Alternative CSU Teacher Training Program a Success

Photo of student readingReducing class size in the primary grades was an idea in the mid 90’s that hit the education community totally unprepared.  It was, in reality, a concept that could not be backed up with the teacher corps that was in place.  This was the crisis that brought about the creation of the CalStateTEACH program.

CSU Chancellor Dr. Charles Reed saw the need to face the problem aggressively and immediately.  He envisioned a program that would combine the flexibility of on-line learning with the real-world experience new teachers were facing in their classrooms.  It also needed to meet the academic requirements for those located in rural and remote areas throughout the state.  CalStateTEACH is the result of that concept with the need for more well prepared teachers.  In August 1998, a group of outstanding CSU teacher education faculty began to design this unique venture, and the first cohort entered the program in September 1999.  The success of this new idea has impressed even its loyal advocates.  How else could you feel about an alternative training concept that has risen to the top of every study and survey conducted by the university?

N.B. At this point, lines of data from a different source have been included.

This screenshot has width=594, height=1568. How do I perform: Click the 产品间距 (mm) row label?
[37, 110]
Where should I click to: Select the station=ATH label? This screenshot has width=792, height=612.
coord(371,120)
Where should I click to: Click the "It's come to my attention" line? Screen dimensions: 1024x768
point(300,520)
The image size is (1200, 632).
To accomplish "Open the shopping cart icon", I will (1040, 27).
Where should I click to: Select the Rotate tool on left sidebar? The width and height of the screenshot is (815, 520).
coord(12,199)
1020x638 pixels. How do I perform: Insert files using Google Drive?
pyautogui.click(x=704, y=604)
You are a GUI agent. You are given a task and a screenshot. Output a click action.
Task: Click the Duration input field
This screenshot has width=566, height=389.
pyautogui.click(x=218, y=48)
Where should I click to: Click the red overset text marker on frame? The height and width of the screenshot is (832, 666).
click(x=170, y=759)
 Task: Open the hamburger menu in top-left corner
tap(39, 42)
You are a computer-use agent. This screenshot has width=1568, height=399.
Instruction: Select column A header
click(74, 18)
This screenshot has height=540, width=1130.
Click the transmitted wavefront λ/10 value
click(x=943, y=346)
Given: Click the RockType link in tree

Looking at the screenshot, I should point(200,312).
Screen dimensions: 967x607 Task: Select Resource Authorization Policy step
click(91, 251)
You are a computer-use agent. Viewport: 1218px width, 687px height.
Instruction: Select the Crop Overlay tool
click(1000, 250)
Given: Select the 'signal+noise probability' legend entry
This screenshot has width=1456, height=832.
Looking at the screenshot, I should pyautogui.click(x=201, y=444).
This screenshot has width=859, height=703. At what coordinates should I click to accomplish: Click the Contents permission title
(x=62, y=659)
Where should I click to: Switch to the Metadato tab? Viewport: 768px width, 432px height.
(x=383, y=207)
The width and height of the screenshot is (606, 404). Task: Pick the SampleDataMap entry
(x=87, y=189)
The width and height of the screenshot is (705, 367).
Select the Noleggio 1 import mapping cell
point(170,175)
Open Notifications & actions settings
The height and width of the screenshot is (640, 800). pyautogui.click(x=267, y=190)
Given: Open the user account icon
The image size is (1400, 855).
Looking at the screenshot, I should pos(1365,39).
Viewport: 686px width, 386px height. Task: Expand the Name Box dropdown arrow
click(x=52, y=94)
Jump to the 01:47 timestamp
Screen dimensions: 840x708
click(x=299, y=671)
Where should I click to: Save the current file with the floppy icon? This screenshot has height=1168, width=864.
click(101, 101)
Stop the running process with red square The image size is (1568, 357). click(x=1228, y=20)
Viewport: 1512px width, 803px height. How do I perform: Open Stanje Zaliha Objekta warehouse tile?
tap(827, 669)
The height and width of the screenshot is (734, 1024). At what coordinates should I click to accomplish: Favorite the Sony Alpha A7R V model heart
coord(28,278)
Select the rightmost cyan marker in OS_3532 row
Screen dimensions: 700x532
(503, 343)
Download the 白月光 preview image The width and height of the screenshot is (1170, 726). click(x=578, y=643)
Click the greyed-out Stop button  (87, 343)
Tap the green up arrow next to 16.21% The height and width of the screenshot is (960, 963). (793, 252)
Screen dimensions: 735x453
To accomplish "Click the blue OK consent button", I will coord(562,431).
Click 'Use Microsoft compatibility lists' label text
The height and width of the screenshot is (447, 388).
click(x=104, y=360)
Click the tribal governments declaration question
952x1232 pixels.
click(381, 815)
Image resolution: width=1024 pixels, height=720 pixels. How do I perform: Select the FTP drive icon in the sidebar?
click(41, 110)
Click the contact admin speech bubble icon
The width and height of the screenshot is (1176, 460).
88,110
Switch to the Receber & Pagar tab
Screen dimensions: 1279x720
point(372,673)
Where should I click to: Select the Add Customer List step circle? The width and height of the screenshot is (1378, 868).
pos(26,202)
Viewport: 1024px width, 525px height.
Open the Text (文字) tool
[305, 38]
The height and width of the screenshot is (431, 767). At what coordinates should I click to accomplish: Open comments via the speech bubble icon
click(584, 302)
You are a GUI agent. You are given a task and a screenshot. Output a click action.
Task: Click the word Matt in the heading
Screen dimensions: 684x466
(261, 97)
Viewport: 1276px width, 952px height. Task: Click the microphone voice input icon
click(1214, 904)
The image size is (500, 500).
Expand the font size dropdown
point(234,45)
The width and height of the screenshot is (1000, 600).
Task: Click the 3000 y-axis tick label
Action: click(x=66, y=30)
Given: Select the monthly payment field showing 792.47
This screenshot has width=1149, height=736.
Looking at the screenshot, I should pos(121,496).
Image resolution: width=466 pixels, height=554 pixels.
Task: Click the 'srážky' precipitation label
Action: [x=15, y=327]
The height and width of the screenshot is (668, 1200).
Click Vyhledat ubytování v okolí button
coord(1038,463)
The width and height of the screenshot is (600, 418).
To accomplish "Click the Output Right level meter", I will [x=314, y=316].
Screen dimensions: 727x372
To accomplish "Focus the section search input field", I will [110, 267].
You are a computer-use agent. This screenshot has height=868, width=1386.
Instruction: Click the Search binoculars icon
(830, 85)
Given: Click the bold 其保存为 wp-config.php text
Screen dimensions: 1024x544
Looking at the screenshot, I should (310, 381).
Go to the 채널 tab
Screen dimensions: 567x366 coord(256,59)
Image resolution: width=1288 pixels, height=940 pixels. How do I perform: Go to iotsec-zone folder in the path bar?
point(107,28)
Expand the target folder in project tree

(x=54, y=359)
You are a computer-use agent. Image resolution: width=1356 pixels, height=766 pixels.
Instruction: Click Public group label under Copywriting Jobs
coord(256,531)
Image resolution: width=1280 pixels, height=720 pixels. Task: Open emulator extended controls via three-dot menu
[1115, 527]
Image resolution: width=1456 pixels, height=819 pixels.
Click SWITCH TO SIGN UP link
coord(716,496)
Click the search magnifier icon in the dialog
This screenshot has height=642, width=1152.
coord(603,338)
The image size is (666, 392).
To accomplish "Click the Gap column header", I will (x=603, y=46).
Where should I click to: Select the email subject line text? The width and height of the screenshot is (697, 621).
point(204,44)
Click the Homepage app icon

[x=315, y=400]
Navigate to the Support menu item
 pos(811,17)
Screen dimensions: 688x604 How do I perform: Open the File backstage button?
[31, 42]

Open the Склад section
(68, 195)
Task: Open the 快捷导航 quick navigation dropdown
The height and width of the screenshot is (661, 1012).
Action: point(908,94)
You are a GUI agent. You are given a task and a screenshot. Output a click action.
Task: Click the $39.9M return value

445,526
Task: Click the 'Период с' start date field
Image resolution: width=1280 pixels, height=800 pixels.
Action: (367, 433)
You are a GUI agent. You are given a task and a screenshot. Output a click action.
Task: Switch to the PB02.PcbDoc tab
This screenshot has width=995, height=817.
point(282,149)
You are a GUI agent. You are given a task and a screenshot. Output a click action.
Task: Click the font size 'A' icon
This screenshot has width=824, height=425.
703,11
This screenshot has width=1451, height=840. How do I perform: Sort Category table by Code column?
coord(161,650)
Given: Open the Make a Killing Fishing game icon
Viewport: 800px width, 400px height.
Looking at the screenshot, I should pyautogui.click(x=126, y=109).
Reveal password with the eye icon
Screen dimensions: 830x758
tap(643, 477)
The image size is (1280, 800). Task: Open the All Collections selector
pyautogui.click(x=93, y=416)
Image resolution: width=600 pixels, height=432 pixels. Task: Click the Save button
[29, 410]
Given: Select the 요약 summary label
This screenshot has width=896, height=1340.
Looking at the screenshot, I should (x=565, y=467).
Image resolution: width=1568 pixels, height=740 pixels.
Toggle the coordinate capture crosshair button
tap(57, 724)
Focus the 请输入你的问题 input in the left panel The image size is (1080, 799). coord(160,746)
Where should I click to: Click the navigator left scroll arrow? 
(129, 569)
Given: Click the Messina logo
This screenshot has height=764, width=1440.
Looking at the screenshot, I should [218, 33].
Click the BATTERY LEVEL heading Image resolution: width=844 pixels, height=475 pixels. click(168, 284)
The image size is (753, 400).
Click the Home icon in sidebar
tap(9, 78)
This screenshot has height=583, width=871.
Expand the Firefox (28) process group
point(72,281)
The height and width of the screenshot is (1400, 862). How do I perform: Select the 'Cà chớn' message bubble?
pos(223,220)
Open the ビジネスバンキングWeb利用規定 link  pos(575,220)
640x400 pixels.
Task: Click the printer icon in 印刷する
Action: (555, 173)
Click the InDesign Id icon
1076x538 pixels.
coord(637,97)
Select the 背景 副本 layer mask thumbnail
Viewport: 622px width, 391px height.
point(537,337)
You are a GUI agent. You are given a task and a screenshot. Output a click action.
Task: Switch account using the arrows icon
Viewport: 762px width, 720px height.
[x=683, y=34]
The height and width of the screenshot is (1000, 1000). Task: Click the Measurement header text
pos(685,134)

CalStateTEACH is the largest program in the CSU system—the largest in a geographical sense.  It is a rarity that covers the entire state of California.  Operating out of four regional centers (Monterey Bay, Fresno, Los Angeles, & Fullerton) it has very unique delivery challenges.  The Fullerton Regional Center, for example, is responsible to students living and working in San Bernardino, Riverside, Imperial, San Diego and Orange counties.  It is the Internet that allows CalStateTEACH to address this huge arena effectively in both the academic and the field components of the program.  Faculty and students address assignments and cohorts interface on a regular basis via on-line assignments, field placements, and discussion boards.  It is not, however, a “strangers in the dark” environment since CalStateTEACH faculty live and work throughout the 5 county area.  Other regions serve equally large areas; the Fresno center, for example, serves the central/eastern part of the state, stretching from Kern County to the Oregon border, while the Monterey Bay center serves a similar coastal span. The Los Angeles Center on the other hand focuses on the densely populated L A Basin. A critical factor in the program’s success is the regular and continual visitations to the school sites where the real-world experience that Dr. Reed envisioned takes place.

CalStateTEACH provides an effective alternative for those who live at a distance from a campus, have scheduling issues that stand in the way of regular class attendance, or simply prefer online learning.  The steady growth of this alternative concept has expanded to include online Master’s of Education offerings by the CSU campuses at Fresno and Monterey Bay.

These unique Cal State offerings are meeting Dr. Reed’s initial charge to expand access to every corner of the Golden State and doing it exceptionally well.  The future of CalStateTEACH is a bright one.